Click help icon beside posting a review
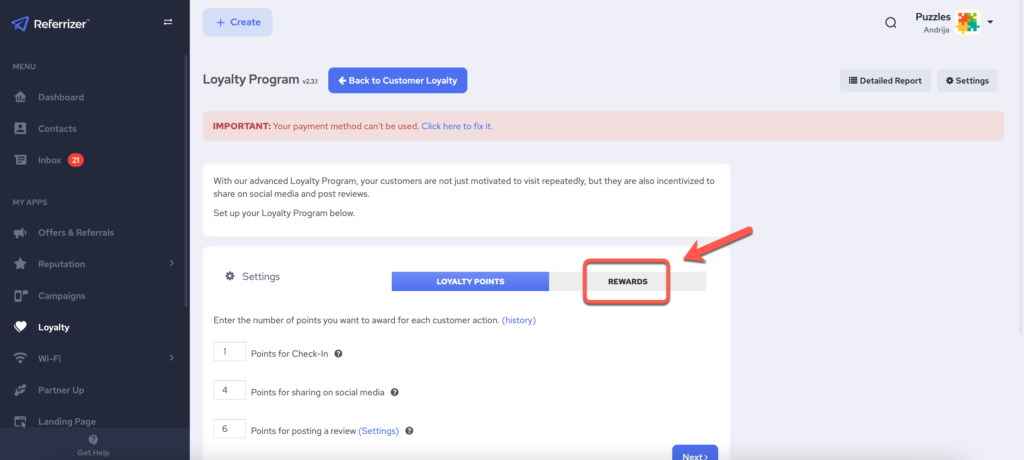The width and height of the screenshot is (1024, 460). (409, 431)
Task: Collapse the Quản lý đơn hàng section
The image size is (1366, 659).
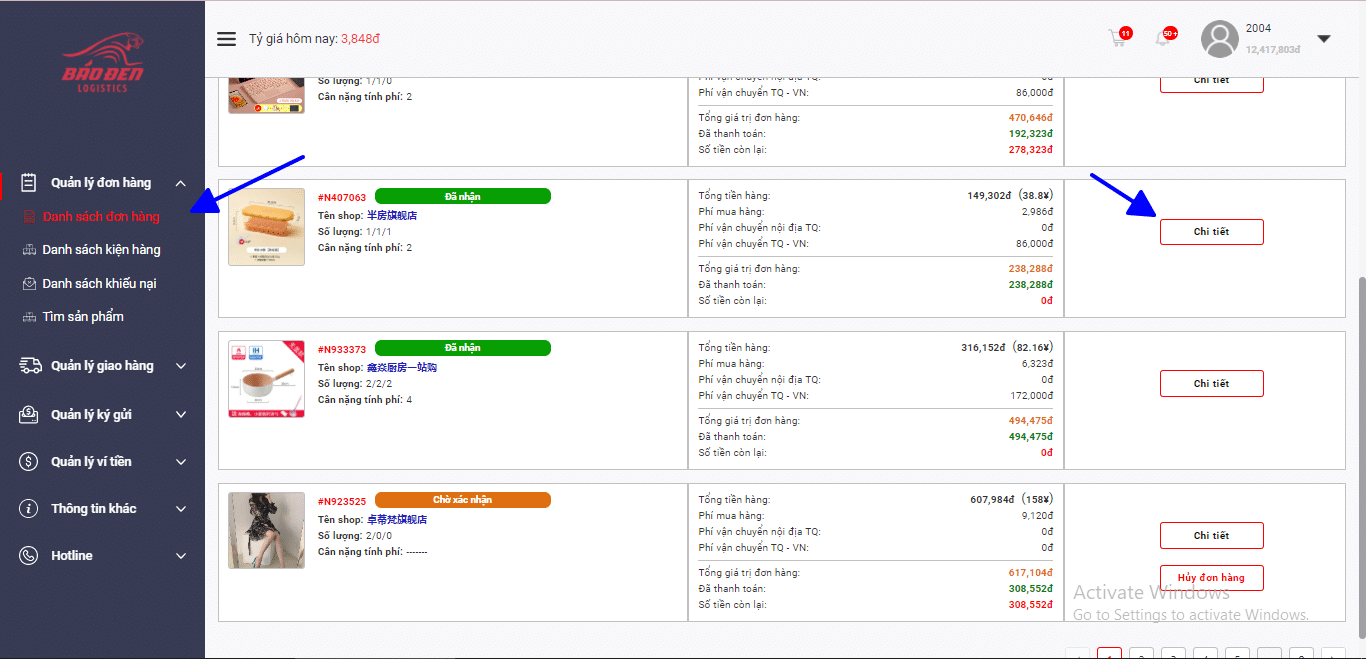Action: [x=181, y=183]
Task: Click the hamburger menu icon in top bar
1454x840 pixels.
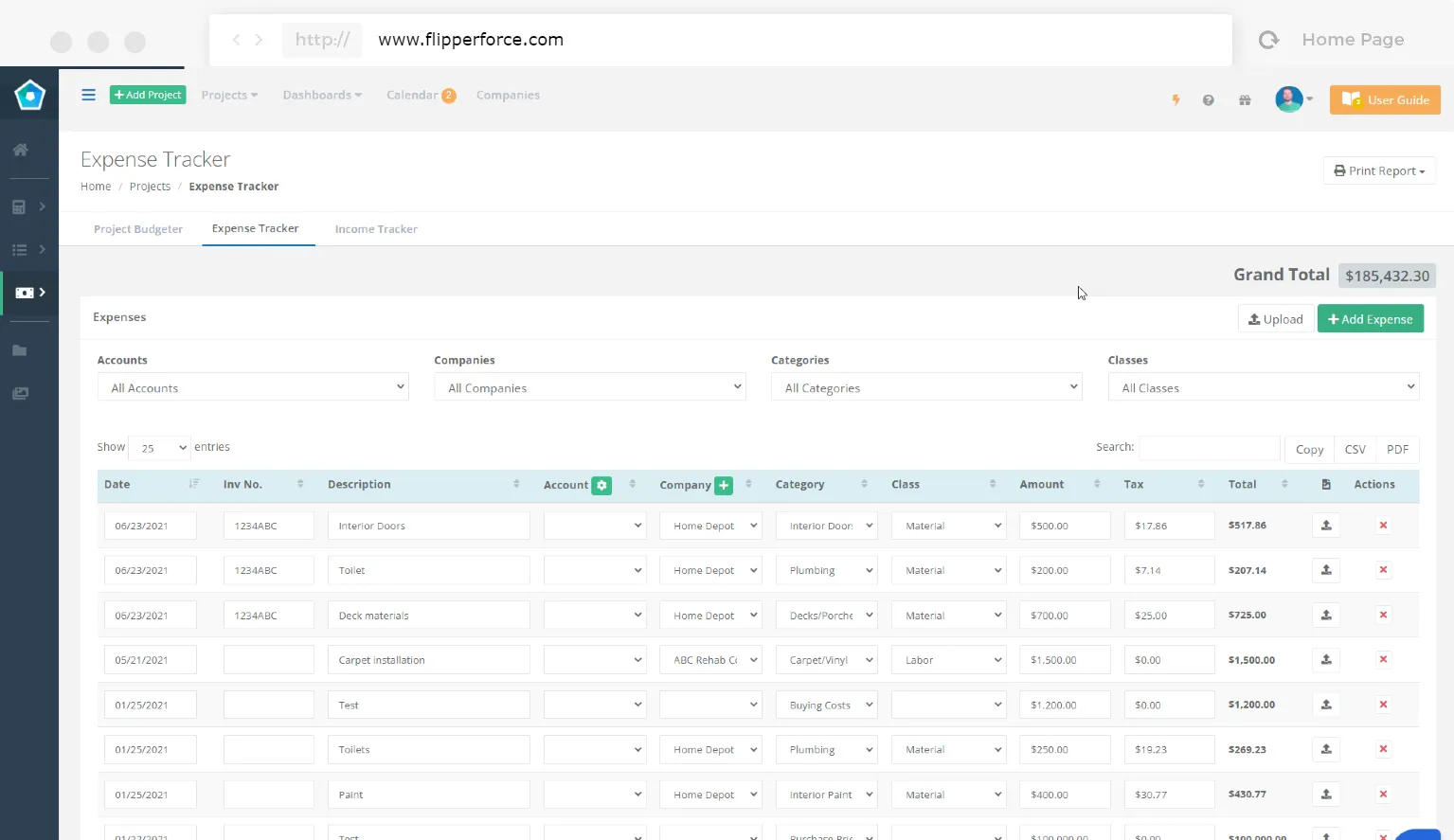Action: point(88,95)
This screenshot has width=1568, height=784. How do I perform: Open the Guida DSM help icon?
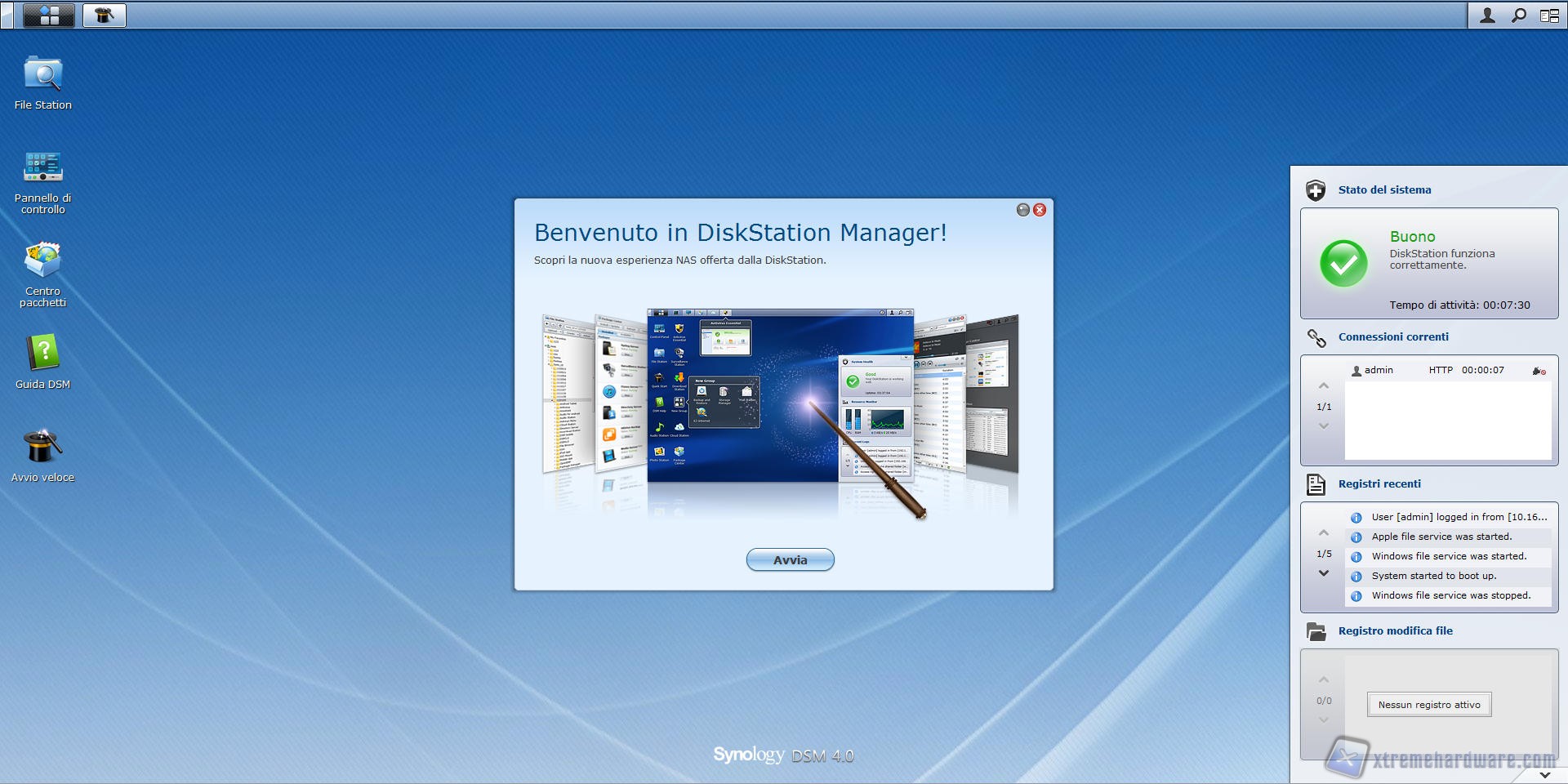click(42, 355)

» EXERCISE OBJECTIVE: Output only these lines, word for word: the line containing "The image size is (1366, 659)." and every line after it through the last line of the data. Omit the pictures.

» ANSWER FOR THE TASK:
The image size is (1366, 659).
Action: [x=181, y=183]
Task: Click the hamburger menu icon in top bar
1454x840 pixels.
Action: point(88,95)
This screenshot has width=1568, height=784. How do I perform: Open the Guida DSM help icon?
click(42, 355)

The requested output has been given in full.